WHAT TO DO:
1. Answer these questions from the peony guide:
(a) What season does it name as the best time to plant a peony?
(b) For how long can a well-placed peony keep blooming, according to it?
(c) Which park does it mention as having giant peony plantings?
2. Carry the peony guide forward from its final sentence, continuing the section on why Hamilton suits peonies.

GIVEN TEXT:
▽
How to Grow Peonies in Hamilton (Clay, Ants, and All)

If you've walked past a front garden in Hamilton this week and stopped dead at a bush absolutely loaded with ridiculous, ruffled, fragrant blooms – that's a peony, and yes, you can grow one too.

There's something a little magical about a peony, and a lot of it is the anticipation. The buds are enormous – tight, round, and dramatic – and they don't rush. For days you get to watch them swell and crack and unfurl, a bit more every morning, until one day there's a flower the size of your hand. Most plants make you wait for the show. A peony lets you watch the whole thing happen in slow motion.

Here's the other part nobody tells you: peonies are also one of the easiest, longest-lived perennials you can plant here. They love our cold winters, they don't mind our heavy clay, and once they're settled in they'll outlive most of the fences around them. A well-placed peony can keep blooming for fifty years or more, which I think is pretty cool for something you plant once and mostly leave alone.

The catch is patience. Peonies take their time getting started, and almost everything that goes "wrong" with them comes down to one or two small mistakes at planting. So let's get those right, and then mostly get out of their way.

A quick note before we dig in: June is peony-admiring season, not peony-planting season. The best time to put one in the ground is fall. So treat this as your planning guide – bookmark it, scout your spot, and you'll be ready when the bare-root divisions show up in September. And if you just want to go soak them in right now, Gage Park has giant peony plantings that are absolutely worth a walk this time of year.

Why Hamilton is basically peony heaven

Most "good for clay" plant conversations are about tolerating clay. Peonies actually like it.
△
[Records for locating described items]
▽
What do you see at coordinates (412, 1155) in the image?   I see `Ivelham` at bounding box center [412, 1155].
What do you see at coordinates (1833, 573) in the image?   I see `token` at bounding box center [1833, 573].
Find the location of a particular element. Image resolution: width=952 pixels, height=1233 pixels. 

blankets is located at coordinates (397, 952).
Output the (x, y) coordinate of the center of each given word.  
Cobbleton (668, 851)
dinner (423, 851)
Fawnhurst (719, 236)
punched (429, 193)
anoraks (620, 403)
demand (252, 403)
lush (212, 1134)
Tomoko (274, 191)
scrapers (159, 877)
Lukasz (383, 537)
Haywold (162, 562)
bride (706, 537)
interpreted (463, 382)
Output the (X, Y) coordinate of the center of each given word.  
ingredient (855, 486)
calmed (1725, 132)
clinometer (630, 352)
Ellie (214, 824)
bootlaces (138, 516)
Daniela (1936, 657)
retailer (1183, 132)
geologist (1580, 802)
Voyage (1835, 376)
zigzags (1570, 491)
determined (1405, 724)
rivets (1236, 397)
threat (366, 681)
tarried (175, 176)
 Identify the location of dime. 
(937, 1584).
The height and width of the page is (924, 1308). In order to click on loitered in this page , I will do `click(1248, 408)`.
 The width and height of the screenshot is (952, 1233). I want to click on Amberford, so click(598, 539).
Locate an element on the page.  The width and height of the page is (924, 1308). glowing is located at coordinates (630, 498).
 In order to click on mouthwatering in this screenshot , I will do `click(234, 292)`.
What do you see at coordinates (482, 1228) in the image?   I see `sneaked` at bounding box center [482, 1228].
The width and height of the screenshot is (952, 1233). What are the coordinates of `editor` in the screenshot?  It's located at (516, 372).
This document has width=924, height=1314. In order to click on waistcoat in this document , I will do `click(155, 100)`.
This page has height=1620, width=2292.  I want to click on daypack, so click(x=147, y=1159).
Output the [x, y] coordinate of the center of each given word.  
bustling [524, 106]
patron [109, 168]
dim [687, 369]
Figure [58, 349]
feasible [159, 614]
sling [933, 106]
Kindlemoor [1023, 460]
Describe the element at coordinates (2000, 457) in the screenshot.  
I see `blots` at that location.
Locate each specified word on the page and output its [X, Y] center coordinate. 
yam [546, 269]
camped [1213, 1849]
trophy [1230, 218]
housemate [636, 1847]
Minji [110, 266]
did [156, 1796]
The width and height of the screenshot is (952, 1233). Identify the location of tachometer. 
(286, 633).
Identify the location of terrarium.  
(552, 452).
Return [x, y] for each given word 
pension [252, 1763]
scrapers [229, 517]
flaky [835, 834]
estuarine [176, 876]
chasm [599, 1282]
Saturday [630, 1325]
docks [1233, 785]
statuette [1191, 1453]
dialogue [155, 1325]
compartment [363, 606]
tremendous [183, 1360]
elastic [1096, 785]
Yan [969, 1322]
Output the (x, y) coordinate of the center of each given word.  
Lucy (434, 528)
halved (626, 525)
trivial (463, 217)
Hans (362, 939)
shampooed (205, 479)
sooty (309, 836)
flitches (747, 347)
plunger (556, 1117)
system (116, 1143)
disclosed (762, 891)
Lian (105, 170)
△
IN RESPONSE:
1.
(a) Fall
(b) Fifty years or more
(c) Gage Park

2.
  • Our winters do the work. Peonies need a proper cold spell to set buds. Zone 5b gives them exactly that, no effort from you required.
  • Clay holds what they need. Heavy clay hangs onto water and nutrients, and peonies are heavy enough feeders to appreciate that. Think of your soil as a bank account – clay is the account that doesn't leak.
  • They're not fussy once established. No staking circus, no constant watering, no babying. A mature peony mostly wants to be left alone, which is my favourite kind of plant.

The one thing clay can't be is soggy. Peonies will sulk and rot in a spot that stays wet, so we'll choose location with drainage in mind.

My gardenia peonies, year 4

Where to plant: sun, soil, space

  • Sun: Full sun is the dream – six or more hours. They'll survive in part shade, but you'll trade away flowers for foliage, and the whole point of a peony is the flowers.
  • Drainage over richness: Clay is fine. Standing water is not. Avoid the low spot where puddles linger after rain. If your only sunny spot is a soggy one, a raised mound or bed solves it.
  • Room to grow: Give each plant about a metre of space. They get wide and bushy, and good airflow between plants keeps fungal problems away in our humid summers.
  • Pick the forever spot: Peonies genuinely resent being moved. Choose a place you're happy with for the long haul, because they'd rather not be relocated once they've dug in.

How to plant (this is the part that matters)

If you remember one thing from this whole post, make it this: plant your peony shallow.

The growth buds – the little pink "eyes" on the root – should sit no more than 2.5 to 5 cm (about an inch or two) below the soil surface. Plant them deeper than that and you'll get a healthy, leafy plant that stubbornly refuses to bloom, year after year. It's the single most common reason a peony won't flower, and it's completely avoidable.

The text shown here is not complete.